Going through the docker README (https://github.com/OBOFoundry/purl.obolibrary.org/tree/master/docker and started with the command docker run --name my_purl -v /tmp/foo.txt:/opt/credentials/s3cfg -p 8080:80 -it purl:latest /bin/bash, noting the dummy/empty credentials file as I do not want logrotate working while testing), I tried out some URLs:

localhost, local docker:

sjcarbon@moiraine:~/local/src/git/purl.obolibrary.org[master]$:) http http://localhost:8080/obo/CHEBI_15377
HTTP/1.1 302 Found
Connection: Keep-Alive
Content-Length: 297
Content-Type: text/html; charset=iso-8859-1
Date: Sat, 31 Jul 2021 00:09:06 GMT
Keep-Alive: timeout=5, max=100
Location: http://purl.oclc.org/obo/CHEBI_15377
Server: Apache/2.4.41 (Ubuntu)

<!DOCTYPE HTML PUBLIC "-//IETF//DTD HTML 2.0//EN">
<html><head>
<title>302 Found</title>
</head><body>
<h1>Found</h1>
<p>The document has moved <a href="http://purl.oclc.org/obo/CHEBI_15377">here</a>.</p>
<hr>
<address>Apache/2.4.41 (Ubuntu) Server at localhost Port 8080</address>
</body></html>

public purl server:

sjcarbon@moiraine:~/local/src/git/purl.obolibrary.org[master]$:) http http://purl.obolibrary.org/obo/CHEBI_15377
HTTP/1.1 303 See Other
Connection: Keep-Alive
Content-Length: 350
Content-Type: text/html; charset=iso-8859-1
Date: Sat, 31 Jul 2021 00:10:09 GMT
Keep-Alive: timeout=5, max=100
Location: http://www.ebi.ac.uk/chebi/searchId.do?chebiId=CHEBI:15377
Server: Apache/2.4.18 (Ubuntu)

▶ [WRITTEN TASK 1]: Rewrite everything in the PURL redirect test from "Going through the" down to "Server: Apache/2.4.41 (Ubuntu)", putting "127.0.0.1" wherever "localhost" appears.
▶ [WRITTEN TASK 2]: Carry on the PURL redirect test from its last line.

▶ [MATERIAL SUPPLIED]:
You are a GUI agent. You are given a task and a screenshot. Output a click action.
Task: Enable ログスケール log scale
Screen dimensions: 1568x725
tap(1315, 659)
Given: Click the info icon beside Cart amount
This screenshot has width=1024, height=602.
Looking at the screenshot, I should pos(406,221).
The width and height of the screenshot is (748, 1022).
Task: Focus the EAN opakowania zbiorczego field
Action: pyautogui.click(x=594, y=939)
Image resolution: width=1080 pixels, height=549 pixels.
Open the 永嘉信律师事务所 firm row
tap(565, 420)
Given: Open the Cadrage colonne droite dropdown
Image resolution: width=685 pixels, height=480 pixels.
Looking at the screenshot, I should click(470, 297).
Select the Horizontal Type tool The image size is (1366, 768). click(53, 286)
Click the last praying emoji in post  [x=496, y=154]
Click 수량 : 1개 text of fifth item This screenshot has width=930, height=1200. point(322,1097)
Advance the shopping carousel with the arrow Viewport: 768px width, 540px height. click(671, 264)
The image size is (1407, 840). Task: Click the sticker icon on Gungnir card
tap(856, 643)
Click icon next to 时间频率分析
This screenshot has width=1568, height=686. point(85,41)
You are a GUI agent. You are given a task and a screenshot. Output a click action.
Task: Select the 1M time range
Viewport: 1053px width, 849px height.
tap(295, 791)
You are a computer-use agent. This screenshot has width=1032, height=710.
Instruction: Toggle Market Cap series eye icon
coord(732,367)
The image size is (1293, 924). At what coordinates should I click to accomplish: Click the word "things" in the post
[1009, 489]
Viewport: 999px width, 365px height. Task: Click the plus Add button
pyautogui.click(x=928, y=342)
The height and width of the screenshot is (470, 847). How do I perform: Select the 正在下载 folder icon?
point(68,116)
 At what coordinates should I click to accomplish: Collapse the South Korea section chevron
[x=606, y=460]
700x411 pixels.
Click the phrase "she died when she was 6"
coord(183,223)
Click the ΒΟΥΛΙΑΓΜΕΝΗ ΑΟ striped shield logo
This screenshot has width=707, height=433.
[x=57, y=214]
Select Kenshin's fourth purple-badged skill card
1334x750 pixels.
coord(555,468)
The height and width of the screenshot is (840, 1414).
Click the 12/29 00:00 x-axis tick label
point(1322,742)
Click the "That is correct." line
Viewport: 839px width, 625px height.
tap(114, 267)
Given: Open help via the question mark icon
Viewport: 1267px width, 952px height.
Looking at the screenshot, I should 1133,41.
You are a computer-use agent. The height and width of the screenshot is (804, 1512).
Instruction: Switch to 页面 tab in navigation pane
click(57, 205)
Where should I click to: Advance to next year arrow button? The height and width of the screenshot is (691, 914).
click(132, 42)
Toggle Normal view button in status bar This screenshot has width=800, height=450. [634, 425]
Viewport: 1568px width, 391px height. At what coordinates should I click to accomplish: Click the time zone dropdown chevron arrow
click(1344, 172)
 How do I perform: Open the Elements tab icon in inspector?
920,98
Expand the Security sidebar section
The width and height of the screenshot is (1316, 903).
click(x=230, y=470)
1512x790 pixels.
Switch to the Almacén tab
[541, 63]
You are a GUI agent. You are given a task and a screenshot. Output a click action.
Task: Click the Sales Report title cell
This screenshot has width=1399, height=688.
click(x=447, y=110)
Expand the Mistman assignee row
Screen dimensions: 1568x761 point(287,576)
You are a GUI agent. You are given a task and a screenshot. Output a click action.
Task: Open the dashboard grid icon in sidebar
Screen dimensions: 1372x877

▶ [WRITTEN REPLY 1]:
Going through the docker README (https://github.com/OBOFoundry/purl.obolibrary.org/tree/master/docker and started with the command docker run --name my_purl -v /tmp/foo.txt:/opt/credentials/s3cfg -p 8080:80 -it purl:latest /bin/bash, noting the dummy/empty credentials file as I do not want logrotate working while testing), I tried out some URLs:

127.0.0.1, local docker:

sjcarbon@moiraine:~/local/src/git/purl.obolibrary.org[master]$:) http http://127.0.0.1:8080/obo/CHEBI_15377
HTTP/1.1 302 Found
Connection: Keep-Alive
Content-Length: 297
Content-Type: text/html; charset=iso-8859-1
Date: Sat, 31 Jul 2021 00:09:06 GMT
Keep-Alive: timeout=5, max=100
Location: http://purl.oclc.org/obo/CHEBI_15377
Server: Apache/2.4.41 (Ubuntu)

▶ [WRITTEN REPLY 2]:
<!DOCTYPE HTML PUBLIC "-//IETF//DTD HTML 2.0//EN">
<html><head>
<title>303 See Other</title>
</head><body>
<h1>See Other</h1>
<p>The answer to your request is located <a href="http://www.ebi.ac.uk/chebi/searchId.do?chebiId=CHEBI:15377">here</a>.</p>
<hr>
<address>Apache/2.4.18 (Ubuntu) Server at purl.obolibrary.org Port 80</address>
</body></html>

I'd note that the 302 resolution of http://purl.oclc.org/obo/CHEBI_15377 from the local docker does not seem to go anywhere useful. Is this a case of a bad update that wasn't propagated to the production server but visible in testing, or something else?

It would be good to collect a set of URLs for testing. Any favorite terms or ontologies @jamesaoverton @cmungall ?

http://purl.oclc.org/ is the global failover. It's what we were using until 2015 when we deployed our own PURL service. So something is wrong.

My guess is that make has not yet been run to actually build the Apache config.

yep, the test server should give exactly the same responses as the current live one, in this can the 303 to the EBI site is the intended behavior

Thanks for testing this. I will take closer look.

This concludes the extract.